_TASK REQUIREMENTS_
Reproduce every one of the rows below verbatim, omitting the pictures from your reproduction.

### INPUT DATA

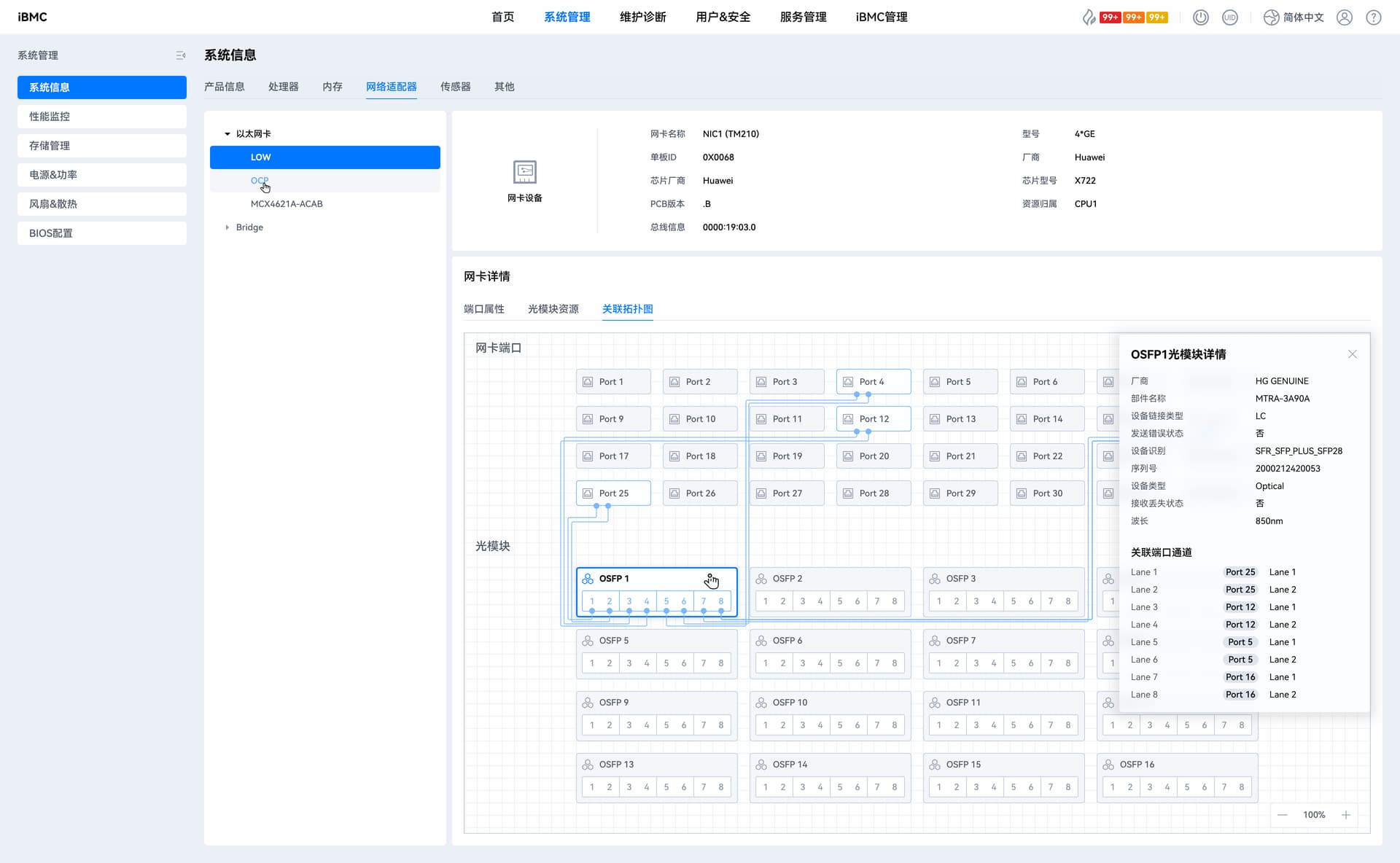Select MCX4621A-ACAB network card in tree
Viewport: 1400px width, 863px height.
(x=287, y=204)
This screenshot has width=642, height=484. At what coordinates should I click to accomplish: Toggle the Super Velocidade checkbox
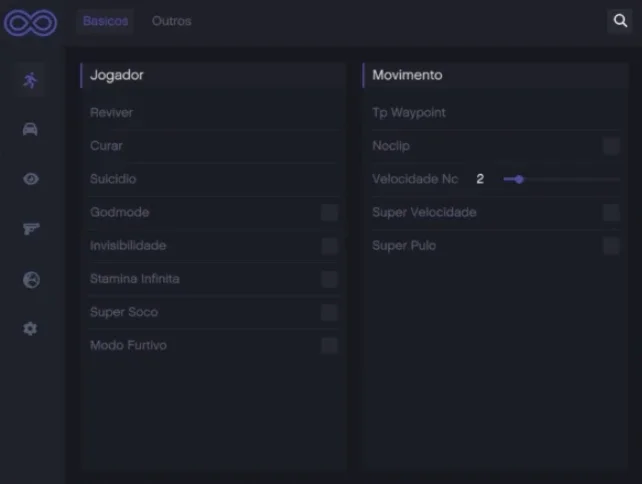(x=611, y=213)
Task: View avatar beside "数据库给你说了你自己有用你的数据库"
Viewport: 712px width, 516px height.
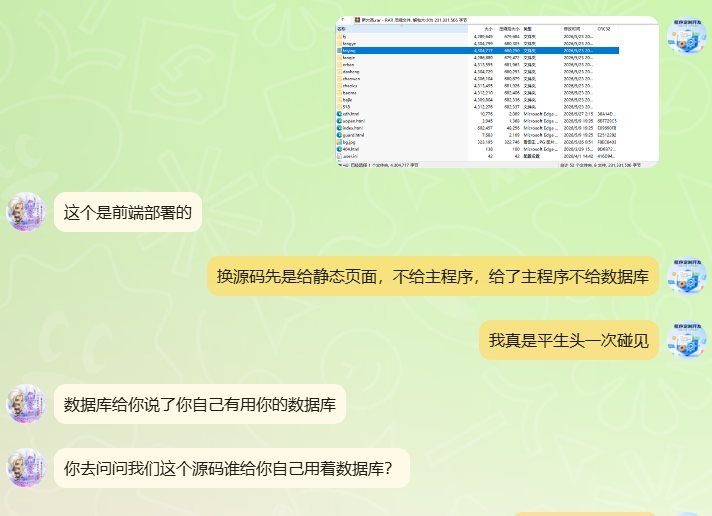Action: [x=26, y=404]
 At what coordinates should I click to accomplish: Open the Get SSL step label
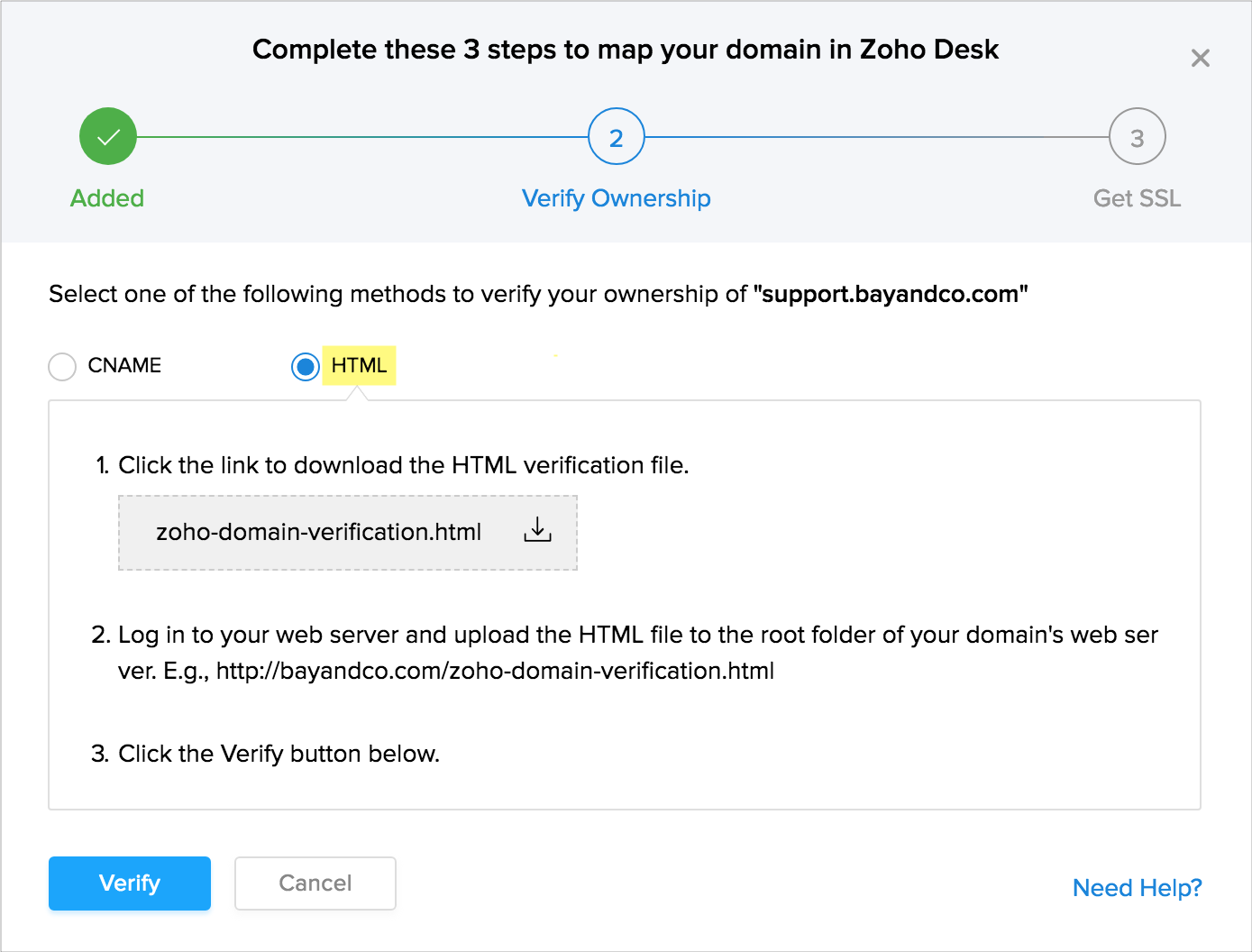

######

_RESPONSE TO THE TASK_
Select MCX4621A-ACAB network card in tree
Viewport: 1400px width, 863px height.
(x=287, y=204)
This screenshot has width=642, height=484. At what coordinates should I click to accomplish: Toggle the Super Velocidade checkbox
(x=611, y=213)
Task: View avatar beside "数据库给你说了你自己有用你的数据库"
Viewport: 712px width, 516px height.
Action: [x=26, y=404]
 At what coordinates should I click to accomplish: Open the Get SSL step label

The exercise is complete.